By David Levene
At the Labour National Youth Day last Saturday, I attended a Q&A with Wes Streeting (NUS President), Stephanie Peacock (Labour NEC Youth Rep), Dawn Butler MP (Labour Vice-Chair for Youth), Harriet Harman MP (Labour Deputy Leader, Party Chair, and a few other things) and Ray Collins (Labour General Secretary).
Less than 24 hours before that session, my dad – a plumber – had been made redundant, and had been given no redundancy pay at all. He told me that one of the things he regretted most was that he and his colleagues had not joined a Trade Union, because if they had, maybe his employer would have acted differently. In light of this, I asked the panel if it was about time the Government got around to repealing some of Thatcher’s anti-Trade Union laws, and to start properly supporting Trade Unions. And I have to say, comrades, the answers I received disgusted me.
At the very best, the answers were patronising: telling me that my dad should still get in touch with a union (which both my dad and I know), and that they would get me some information. Information? My dad has been in touch with a solicitor, who is perfectly certain that the actions of the company have been kosher, legally if not morally. I don’t need to be given an email address or a website, I need my Labour MPs to do their jobs: to stand up for working people in Parliament. Because at worst, what I got from the panel sounded like it had been taken from a Conservative Party manifesto. I got “we can’t return to the days of closed shop unions and striking without ballot”. These soundbites reveal either a profound ignorance or a wilful manipulation of the current situation.
The current situation is one where Trade Union activists, the people who set up our Party, continue to be blacklisted despite Labour promising to make it illegal in 1999. They broke this promise, as “there was no hard evidence that blacklisting was occurring”. Tell that to Steve Acheson, Graham Bowker, Colin Trousdale and 3200 other workers held on a blacklisting database, exposed last month.
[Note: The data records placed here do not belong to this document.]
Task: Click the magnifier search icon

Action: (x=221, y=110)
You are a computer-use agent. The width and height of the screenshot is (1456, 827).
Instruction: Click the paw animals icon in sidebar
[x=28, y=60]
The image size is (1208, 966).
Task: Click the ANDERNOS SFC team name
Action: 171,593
The current situation is one where workers are still vulnerable to dismissal if they have taken part in official industrial action, where trade unions are weakened by employers who contract out work, where administrative hurdles are deliberately used to make democratic ballots of workers near-impossible.
To specifically address these issues, since 2005, a number of Private Members Bills have tried to introduce a Trade Union Freedom Bill, as well as amendments tabled to the Employment Bill 2008. All these failed, due to the shameful arrogance of our Government who refused to support them. Let us be clear: if the Government continues down this road, we will continue to drive our working class supporters into the arms of parties like the BNP, despite other positive steps this Government has taken.
It is with this in mind that I urge everyone reading this to support, and lobby their MP to support, the Trade Union Freedom Bill next time it comes to Parliament – possibly in the form of a 10 Minute Rule Bill – and for its inclusion in the next manifesto.
What we are witnessing in the polls at the moment is the collapse of the core Labour vote. Working people have become disillusioned with us, despite some of the amazing things we have done in our time in Government. While I am certainly not someone who thinks Labour should just turn the clock back 30 years, and I am proud of the achievements of this Labour Government, the Party needs to stop treating the Trade Unions as just a cash cow, and needs to start walking the trade union walk.